[BUG] generating `_apm_source` into `.claude/settings.json` invalidates against schema

[petemounce]

Describe the bug
Installing a plugin that comes with a claude hook causes the .claude/settings.json file to become invalid if its schema is subject to pre-commit validation.

To Reproduce

1. Add to .pre-commit-config.yaml:

   repos:
     - repo: 'https://github.com/python-jsonschema/check-jsonschema'
       rev: 0.37.2
       hooks:       
         - id: check-jsonschema
           name: Validate Claude Code settings
           files: '\.claude/settings\.json$'
           args:
             - "--schemafile=https://json.schemastore.org/claude-code-settings.json"
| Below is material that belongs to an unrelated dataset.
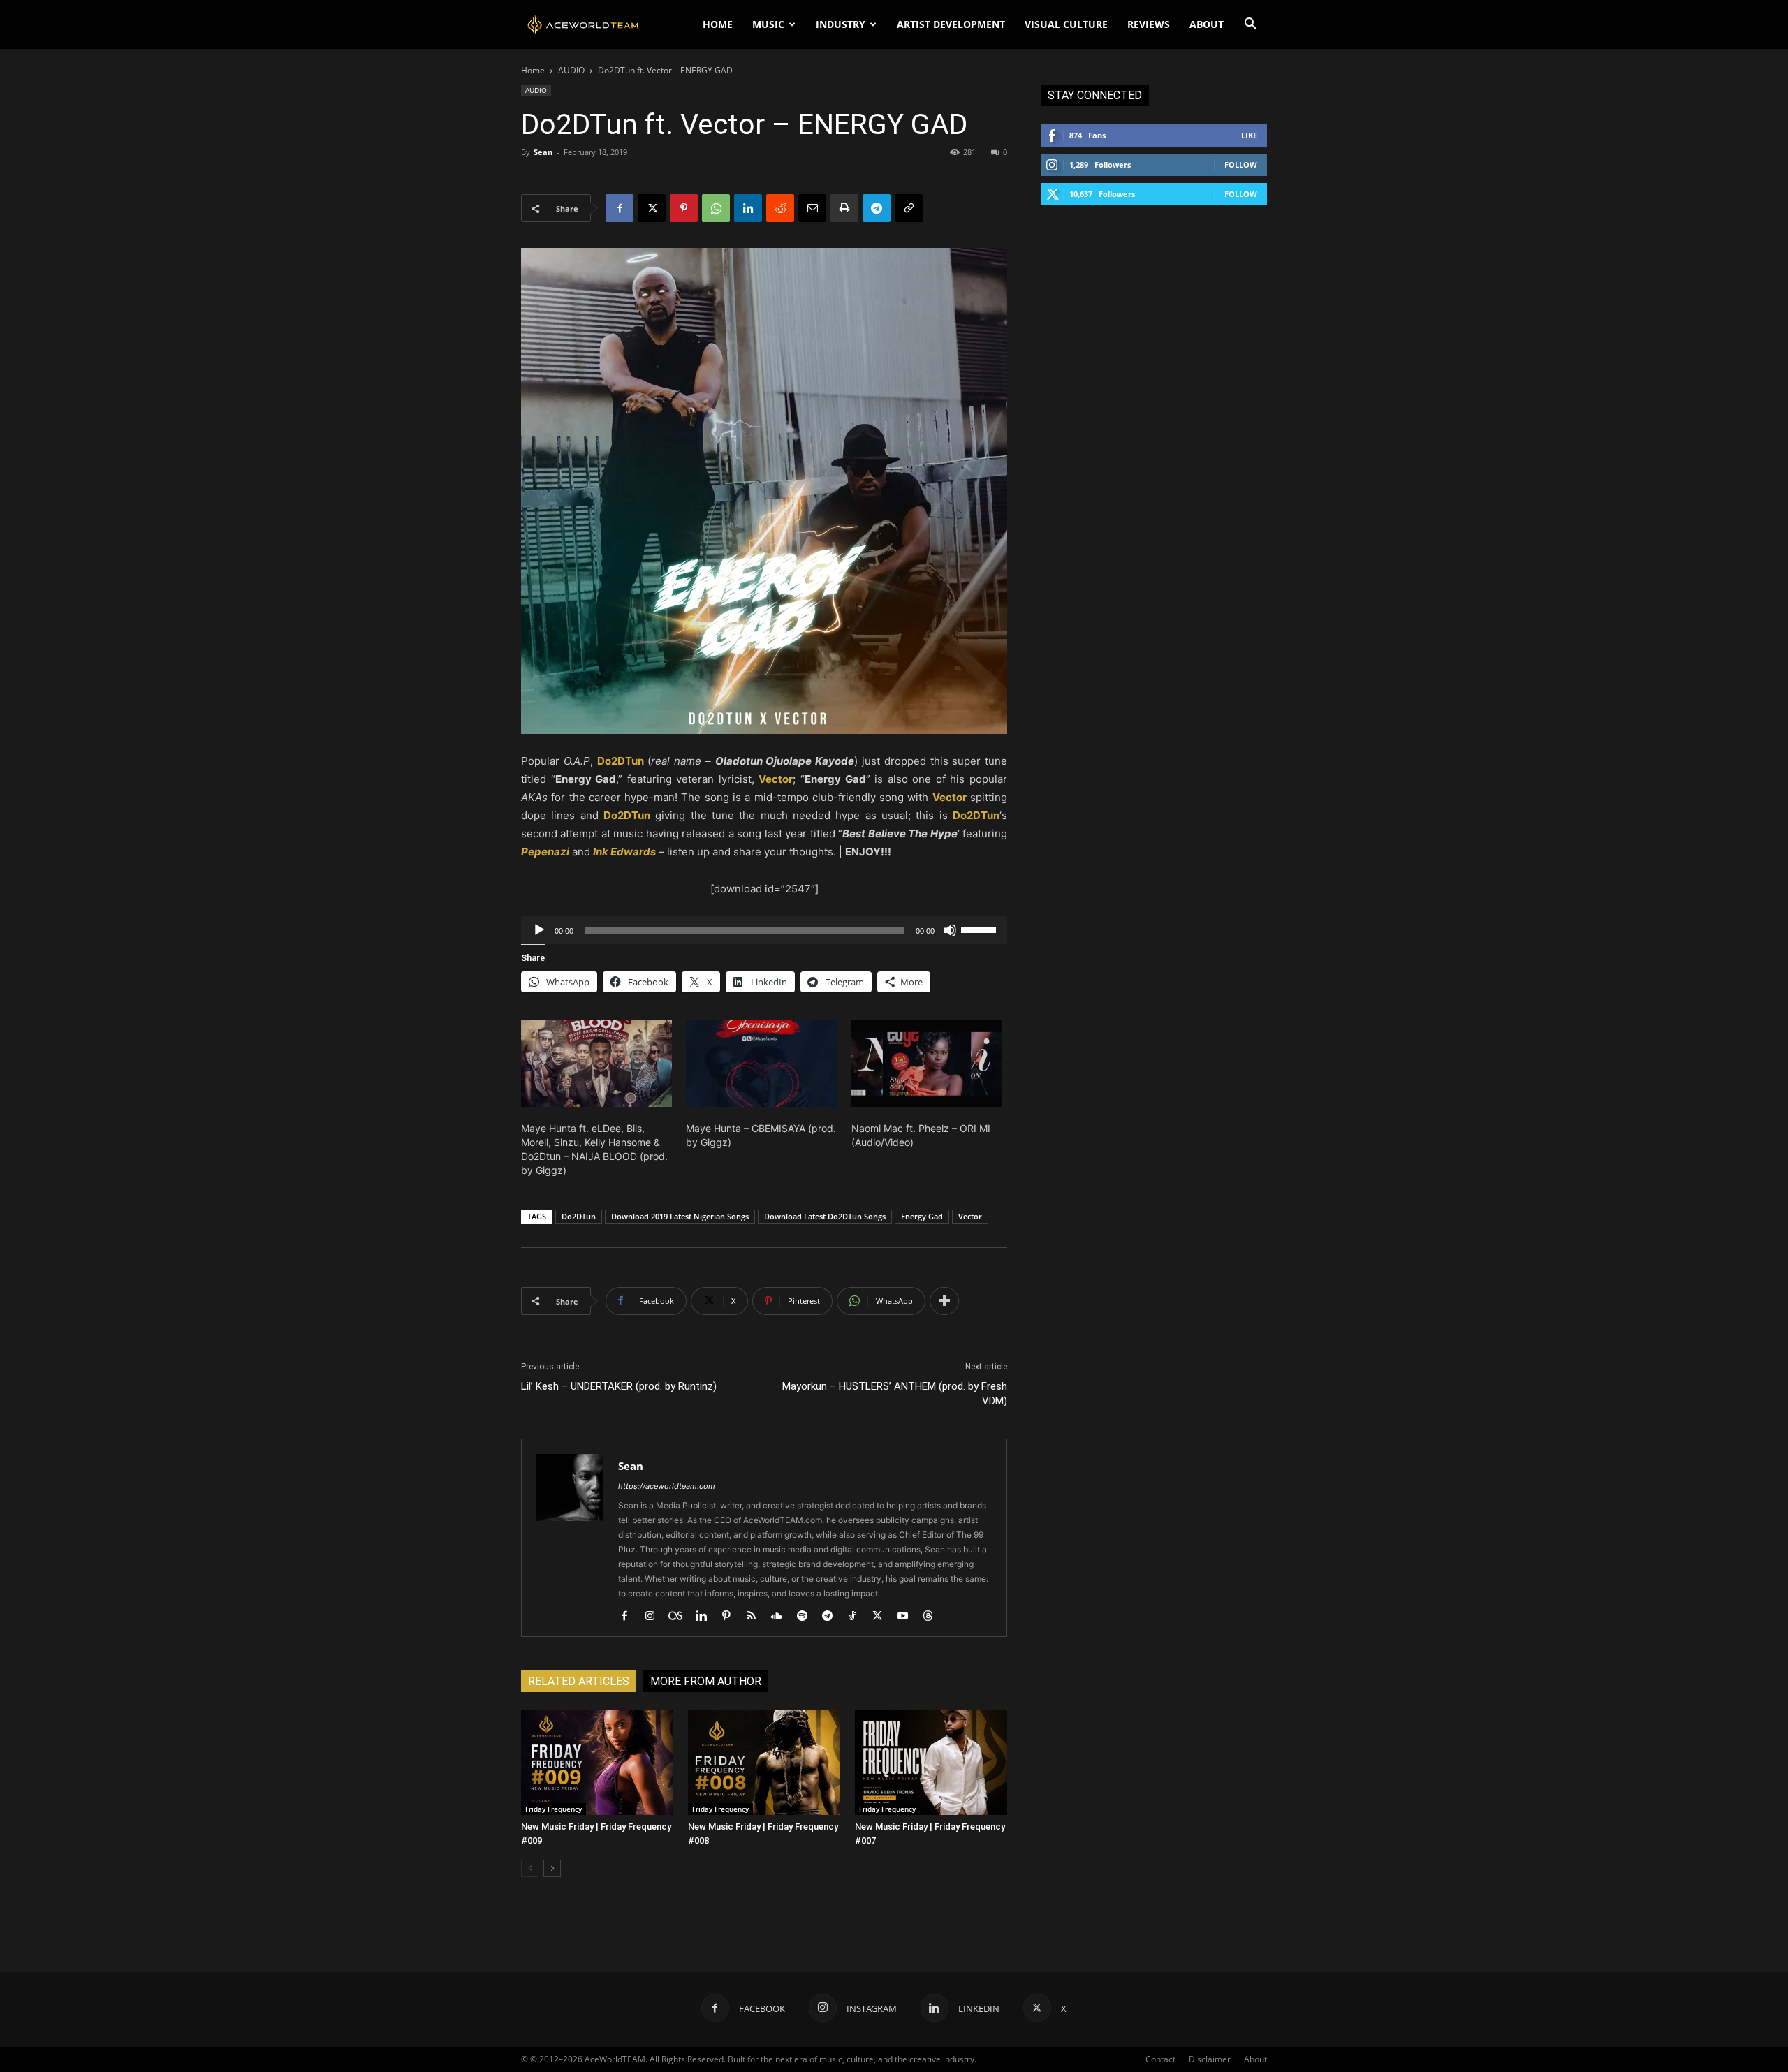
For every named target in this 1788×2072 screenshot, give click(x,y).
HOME (718, 24)
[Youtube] (907, 1616)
2. Add trailofbits/skills/plugins/modern-python#e8cc5baf9329ccb491bfa200e82eacbac83b1ead into apm.yml's .dependencies.apm (it happens to install a claude hook)

3. Run apm install

4. Run git add .claude/settings.json

5. Run pre-commit run

6. Observe validation error

Expected behavior
Ideally, the settings.json remains valid to the schema.

(Perhaps this might be done with an extension to the lock file for apm-installed hooks, or perhaps modifying the payload to identify them via naming convention...?)

Environment (please complete the following information):

• OS: macos m3
• Python Version: 3.14.3
• APM Version: 0.12.2
• VSCode Version (if relevant): n/a

Logs

  Schema validation errors were encountered.
    .claude/settings.json::$.hooks.SessionStart[0]: Additional properties are not allowed ('_apm_source' was unexpected)

Additional context
I didn't find a way to supply flags to check-jsonschema to suppress that particular error, or mitm the downloaded schema through jq to monkey-patch it (though that did feel like perhaps maybe I was reaching).